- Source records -
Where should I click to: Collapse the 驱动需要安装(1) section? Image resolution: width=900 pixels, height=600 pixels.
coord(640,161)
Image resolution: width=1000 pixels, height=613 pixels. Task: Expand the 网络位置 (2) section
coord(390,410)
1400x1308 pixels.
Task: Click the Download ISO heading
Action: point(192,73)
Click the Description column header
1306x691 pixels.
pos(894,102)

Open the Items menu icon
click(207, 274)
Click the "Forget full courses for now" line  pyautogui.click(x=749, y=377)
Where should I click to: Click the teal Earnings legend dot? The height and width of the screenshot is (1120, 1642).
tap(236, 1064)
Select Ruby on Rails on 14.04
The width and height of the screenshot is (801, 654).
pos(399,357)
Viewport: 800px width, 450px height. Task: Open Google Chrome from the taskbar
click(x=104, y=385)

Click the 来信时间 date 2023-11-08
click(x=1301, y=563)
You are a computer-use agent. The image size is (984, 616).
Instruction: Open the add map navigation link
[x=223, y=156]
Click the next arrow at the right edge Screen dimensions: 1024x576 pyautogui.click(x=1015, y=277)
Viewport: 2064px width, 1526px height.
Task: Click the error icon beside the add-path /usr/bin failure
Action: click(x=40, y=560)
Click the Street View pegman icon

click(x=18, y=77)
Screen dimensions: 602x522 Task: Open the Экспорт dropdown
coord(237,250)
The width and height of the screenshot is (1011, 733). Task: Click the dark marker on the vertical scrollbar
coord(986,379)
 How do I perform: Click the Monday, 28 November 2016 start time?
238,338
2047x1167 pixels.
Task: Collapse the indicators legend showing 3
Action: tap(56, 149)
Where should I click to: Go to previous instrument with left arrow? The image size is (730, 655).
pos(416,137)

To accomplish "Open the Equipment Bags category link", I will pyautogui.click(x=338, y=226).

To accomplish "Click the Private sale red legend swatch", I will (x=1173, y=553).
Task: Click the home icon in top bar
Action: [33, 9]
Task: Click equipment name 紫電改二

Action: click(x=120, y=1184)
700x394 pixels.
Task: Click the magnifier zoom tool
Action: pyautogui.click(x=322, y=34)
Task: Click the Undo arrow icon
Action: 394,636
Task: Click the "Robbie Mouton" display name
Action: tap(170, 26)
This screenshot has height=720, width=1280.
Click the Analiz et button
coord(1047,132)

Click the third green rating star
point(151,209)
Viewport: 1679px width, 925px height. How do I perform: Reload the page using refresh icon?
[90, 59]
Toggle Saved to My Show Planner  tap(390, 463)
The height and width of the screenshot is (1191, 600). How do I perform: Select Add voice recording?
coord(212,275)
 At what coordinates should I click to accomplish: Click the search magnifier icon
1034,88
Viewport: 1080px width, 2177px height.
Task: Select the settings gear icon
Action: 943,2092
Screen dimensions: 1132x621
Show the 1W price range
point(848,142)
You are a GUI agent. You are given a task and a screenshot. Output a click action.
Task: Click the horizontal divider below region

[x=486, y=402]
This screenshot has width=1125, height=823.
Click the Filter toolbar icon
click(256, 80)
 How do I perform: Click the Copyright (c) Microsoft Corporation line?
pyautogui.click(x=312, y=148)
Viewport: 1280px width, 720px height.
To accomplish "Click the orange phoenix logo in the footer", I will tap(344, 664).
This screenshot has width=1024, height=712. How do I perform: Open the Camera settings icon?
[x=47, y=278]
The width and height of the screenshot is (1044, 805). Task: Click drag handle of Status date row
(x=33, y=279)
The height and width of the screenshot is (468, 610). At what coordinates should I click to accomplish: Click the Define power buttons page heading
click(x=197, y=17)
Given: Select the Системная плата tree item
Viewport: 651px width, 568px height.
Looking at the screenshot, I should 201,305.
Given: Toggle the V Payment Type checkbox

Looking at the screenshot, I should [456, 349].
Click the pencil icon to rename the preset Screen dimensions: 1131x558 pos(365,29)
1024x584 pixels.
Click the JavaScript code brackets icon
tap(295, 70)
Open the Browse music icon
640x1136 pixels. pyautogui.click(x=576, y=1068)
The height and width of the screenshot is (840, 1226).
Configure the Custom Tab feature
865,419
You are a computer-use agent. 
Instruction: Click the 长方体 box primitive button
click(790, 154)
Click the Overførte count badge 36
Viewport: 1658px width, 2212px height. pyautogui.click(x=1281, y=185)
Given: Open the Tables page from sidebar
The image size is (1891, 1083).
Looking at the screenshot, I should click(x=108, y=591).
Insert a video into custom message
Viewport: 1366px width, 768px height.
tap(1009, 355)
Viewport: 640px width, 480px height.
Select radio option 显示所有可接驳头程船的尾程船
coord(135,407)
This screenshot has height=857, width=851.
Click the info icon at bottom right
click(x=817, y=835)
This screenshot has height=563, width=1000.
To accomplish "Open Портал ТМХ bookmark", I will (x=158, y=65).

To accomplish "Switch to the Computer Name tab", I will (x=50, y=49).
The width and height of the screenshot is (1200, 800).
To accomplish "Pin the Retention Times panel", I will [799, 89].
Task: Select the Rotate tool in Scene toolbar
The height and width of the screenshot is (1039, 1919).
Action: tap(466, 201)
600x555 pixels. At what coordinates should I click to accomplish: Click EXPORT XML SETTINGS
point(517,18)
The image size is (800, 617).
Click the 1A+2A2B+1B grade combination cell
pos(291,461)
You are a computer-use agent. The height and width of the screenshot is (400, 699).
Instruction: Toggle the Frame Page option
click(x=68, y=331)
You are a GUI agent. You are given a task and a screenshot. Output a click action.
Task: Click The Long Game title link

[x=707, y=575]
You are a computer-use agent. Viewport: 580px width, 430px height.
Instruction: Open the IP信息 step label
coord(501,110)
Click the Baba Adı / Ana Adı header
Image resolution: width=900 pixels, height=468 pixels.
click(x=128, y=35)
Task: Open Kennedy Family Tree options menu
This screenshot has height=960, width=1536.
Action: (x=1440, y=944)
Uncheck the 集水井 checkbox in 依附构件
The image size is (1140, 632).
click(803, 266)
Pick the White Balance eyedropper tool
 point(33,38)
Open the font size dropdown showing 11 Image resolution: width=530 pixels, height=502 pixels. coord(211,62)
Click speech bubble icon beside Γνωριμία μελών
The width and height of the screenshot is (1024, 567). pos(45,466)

- HOW TO COMPLETE THIS TASK -
The records must be given again in full, exactly as they were written.

- ANSWER TO THE PROBLEM -
Where should I click to: Collapse the 驱动需要安装(1) section? Image resolution: width=900 pixels, height=600 pixels.
coord(640,161)
Image resolution: width=1000 pixels, height=613 pixels. Task: Expand the 网络位置 (2) section
coord(390,410)
1400x1308 pixels.
Task: Click the Download ISO heading
Action: point(192,73)
Click the Description column header
1306x691 pixels.
pos(894,102)

Open the Items menu icon
click(207, 274)
Click the "Forget full courses for now" line  pyautogui.click(x=749, y=377)
Where should I click to: Click the teal Earnings legend dot? The height and width of the screenshot is (1120, 1642).
tap(236, 1064)
Select Ruby on Rails on 14.04
The width and height of the screenshot is (801, 654).
pos(399,357)
Viewport: 800px width, 450px height. Task: Open Google Chrome from the taskbar
click(x=104, y=385)

Click the 来信时间 date 2023-11-08
click(x=1301, y=563)
You are a computer-use agent. The image size is (984, 616).
Instruction: Open the add map navigation link
[x=223, y=156]
Click the next arrow at the right edge Screen dimensions: 1024x576 pyautogui.click(x=1015, y=277)
Viewport: 2064px width, 1526px height.
Task: Click the error icon beside the add-path /usr/bin failure
Action: click(x=40, y=560)
Click the Street View pegman icon

click(x=18, y=77)
Screen dimensions: 602x522 Task: Open the Экспорт dropdown
coord(237,250)
The width and height of the screenshot is (1011, 733). Task: Click the dark marker on the vertical scrollbar
coord(986,379)
 How do I perform: Click the Monday, 28 November 2016 start time?
238,338
2047x1167 pixels.
Task: Collapse the indicators legend showing 3
Action: tap(56, 149)
Where should I click to: Go to previous instrument with left arrow? The image size is (730, 655).
pos(416,137)

To accomplish "Open the Equipment Bags category link", I will pyautogui.click(x=338, y=226).

To accomplish "Click the Private sale red legend swatch", I will (x=1173, y=553).
Task: Click the home icon in top bar
Action: [33, 9]
Task: Click equipment name 紫電改二

Action: click(x=120, y=1184)
700x394 pixels.
Task: Click the magnifier zoom tool
Action: pyautogui.click(x=322, y=34)
Task: Click the Undo arrow icon
Action: 394,636
Task: Click the "Robbie Mouton" display name
Action: tap(170, 26)
This screenshot has height=720, width=1280.
Click the Analiz et button
coord(1047,132)

Click the third green rating star
point(151,209)
Viewport: 1679px width, 925px height. How do I perform: Reload the page using refresh icon?
[90, 59]
Toggle Saved to My Show Planner  tap(390, 463)
The height and width of the screenshot is (1191, 600). How do I perform: Select Add voice recording?
coord(212,275)
 At what coordinates should I click to accomplish: Click the search magnifier icon
1034,88
Viewport: 1080px width, 2177px height.
Task: Select the settings gear icon
Action: 943,2092
Screen dimensions: 1132x621
Show the 1W price range
point(848,142)
You are a GUI agent. You are given a task and a screenshot. Output a click action.
Task: Click the horizontal divider below region

[x=486, y=402]
This screenshot has width=1125, height=823.
Click the Filter toolbar icon
click(256, 80)
 How do I perform: Click the Copyright (c) Microsoft Corporation line?
pyautogui.click(x=312, y=148)
Viewport: 1280px width, 720px height.
To accomplish "Click the orange phoenix logo in the footer", I will tap(344, 664).
This screenshot has width=1024, height=712. How do I perform: Open the Camera settings icon?
[x=47, y=278]
The width and height of the screenshot is (1044, 805). Task: Click drag handle of Status date row
(x=33, y=279)
The height and width of the screenshot is (468, 610). At what coordinates should I click to accomplish: Click the Define power buttons page heading
click(x=197, y=17)
Given: Select the Системная плата tree item
Viewport: 651px width, 568px height.
Looking at the screenshot, I should 201,305.
Given: Toggle the V Payment Type checkbox

Looking at the screenshot, I should [456, 349].
Click the pencil icon to rename the preset Screen dimensions: 1131x558 pos(365,29)
1024x584 pixels.
Click the JavaScript code brackets icon
tap(295, 70)
Open the Browse music icon
640x1136 pixels. pyautogui.click(x=576, y=1068)
The height and width of the screenshot is (840, 1226).
Configure the Custom Tab feature
865,419
You are a computer-use agent. 
Instruction: Click the 长方体 box primitive button
click(790, 154)
Click the Overførte count badge 36
Viewport: 1658px width, 2212px height. pyautogui.click(x=1281, y=185)
Given: Open the Tables page from sidebar
The image size is (1891, 1083).
Looking at the screenshot, I should click(x=108, y=591).
Insert a video into custom message
Viewport: 1366px width, 768px height.
tap(1009, 355)
Viewport: 640px width, 480px height.
Select radio option 显示所有可接驳头程船的尾程船
coord(135,407)
This screenshot has height=857, width=851.
Click the info icon at bottom right
click(x=817, y=835)
This screenshot has height=563, width=1000.
To accomplish "Open Портал ТМХ bookmark", I will (x=158, y=65).

To accomplish "Switch to the Computer Name tab", I will (x=50, y=49).
The width and height of the screenshot is (1200, 800).
To accomplish "Pin the Retention Times panel", I will [799, 89].
Task: Select the Rotate tool in Scene toolbar
The height and width of the screenshot is (1039, 1919).
Action: tap(466, 201)
600x555 pixels. At what coordinates should I click to accomplish: Click EXPORT XML SETTINGS
point(517,18)
The image size is (800, 617).
Click the 1A+2A2B+1B grade combination cell
pos(291,461)
You are a computer-use agent. The height and width of the screenshot is (400, 699).
Instruction: Toggle the Frame Page option
click(x=68, y=331)
You are a GUI agent. You are given a task and a screenshot. Output a click action.
Task: Click The Long Game title link

[x=707, y=575]
You are a computer-use agent. Viewport: 580px width, 430px height.
Instruction: Open the IP信息 step label
coord(501,110)
Click the Baba Adı / Ana Adı header
Image resolution: width=900 pixels, height=468 pixels.
click(x=128, y=35)
Task: Open Kennedy Family Tree options menu
This screenshot has height=960, width=1536.
Action: (x=1440, y=944)
Uncheck the 集水井 checkbox in 依附构件
The image size is (1140, 632).
click(803, 266)
Pick the White Balance eyedropper tool
 point(33,38)
Open the font size dropdown showing 11 Image resolution: width=530 pixels, height=502 pixels. coord(211,62)
Click speech bubble icon beside Γνωριμία μελών
The width and height of the screenshot is (1024, 567). pos(45,466)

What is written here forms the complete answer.